1 unstable release
0.1.0 | Jun 20, 2023 |
---|
#300 in Biology
36KB
772 lines
skc
skc
is a simple tool for finding shared k-mer content between two genomes.
Installation
Prebuilt binary
curl -sSL skc.mbh.sh | sh
# or with wget
wget -nv -O - skc.mbh.sh | sh
You can also pass options to the script like so
$ curl -sSL skc.mbh.sh | sh -s -- --help
install.sh [option]
Fetch and install the latest version of skc, if skc is already
installed it will be updated to the latest version.
Options
-V, --verbose
Enable verbose output for the installer
-f, -y, --force, --yes
Skip the confirmation prompt during installation
-p, --platform
Override the platform identified by the installer
-b, --bin-dir
Override the bin installation directory [default: /usr/local/bin]
-a, --arch
Override the architecture identified by the installer [default: x86_64]
-B, --base-url
Override the base URL used for downloading releases [default: https://github.com/mbhall88/skc/releases]
-h, --help
Display this help message
Cargo
cargo install skc
Conda
conda install skc
Local
cargo build --release
./target/release/skc --help
Usage
Check for shared 16-mers between the HIV-1 genome and the Mycobacterium tuberculosis genome.
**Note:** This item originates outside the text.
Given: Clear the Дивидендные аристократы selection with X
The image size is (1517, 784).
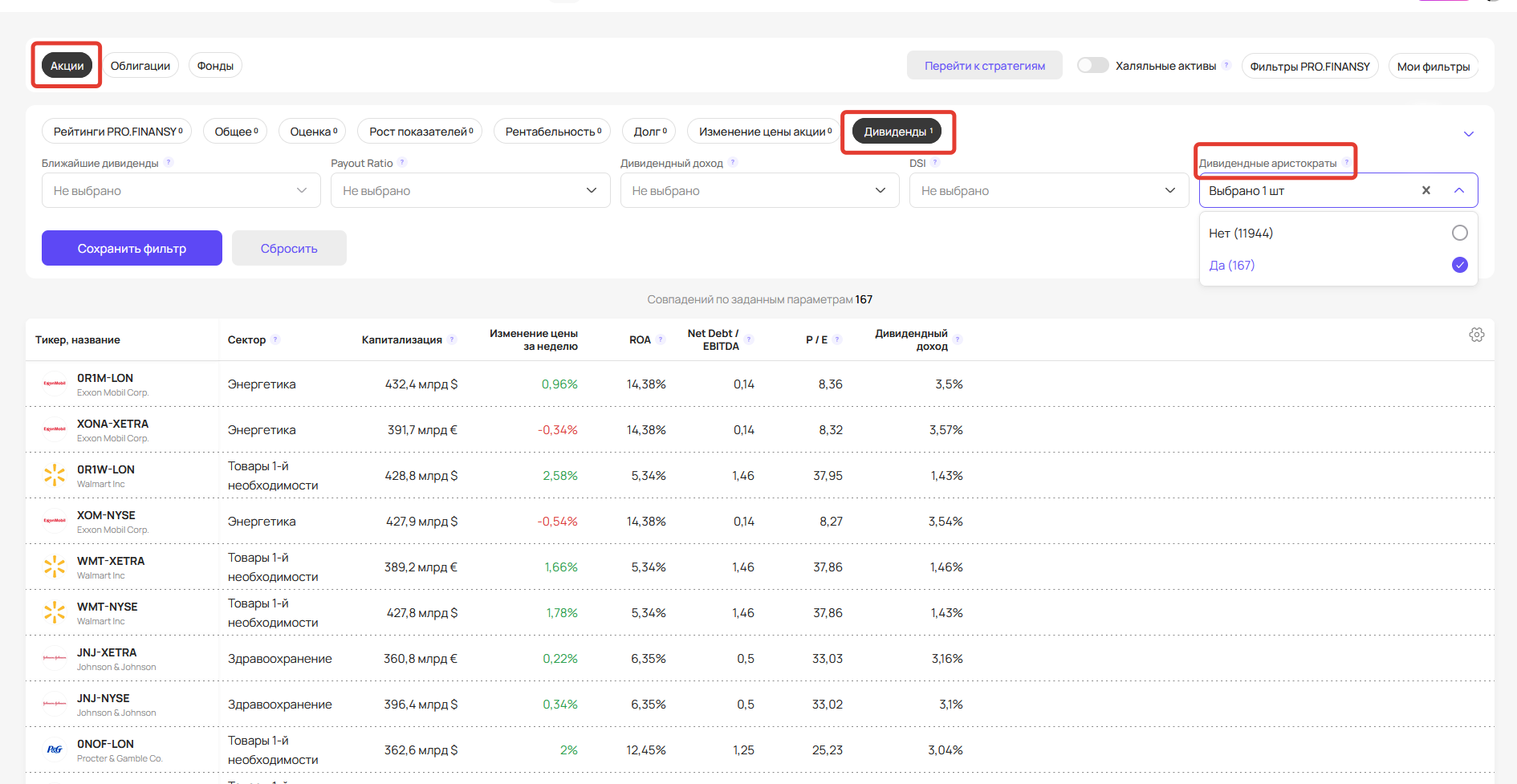Looking at the screenshot, I should click(x=1425, y=190).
$ skc -k 16 NC_001802.1.fa NC_000962.3.fa
[2023-06-20T01:46:36Z INFO ] 9079 unique k-mers in target
[2023-06-20T01:46:38Z INFO ] 2 shared k-mers between target and query
>4233642782 tcount=1 qcount=1 tpos=NC_001802.1:739 qpos=NC_000962.3:4008106
TGCAGAACATCCAGGG
>4237062597 tcount=1 qcount=1 tpos=NC_001802.1:8415 qpos=NC_000962.3:629482
CCAGCAGCAGATAGGG
So we can see there are two shared 16-mers between the genomes. By default, the shared k-mers are written to stdout -
use the -o
option to write them to file.
Fasta description
Example: >4233642782 tcount=1 qcount=1 tpos=NC_001802.1:739 qpos=NC_000962.3:4008106
The ID (4233642782
) is the 64-bit integer representation of the k-mer's value in bit-space (
see Daniel Liu's brilliant cute-nucleotides
repository for more information). tcount
and qcount
are the
number of times the k-mer is present in the target and query genomes, respectively. tpos
and qpos
are the (1-based)
k-mer starting position(s) within the target and query contigs - these will be comma-seperated if the k-mer occurs
multiple times.
Usage help
$ skc --help
Shared k-mer content between two genomes
Usage: skc [OPTIONS] <TARGET> <QUERY>
Arguments:
<TARGET>
Target sequence
Can be compressed with gzip, bzip2, xz, or zstd
<QUERY>
Query sequence
Can be compressed with gzip, bzip2, xz, or zstd
Options:
-k, --kmer <KMER>
Size of k-mers (max. 32)
[default: 21]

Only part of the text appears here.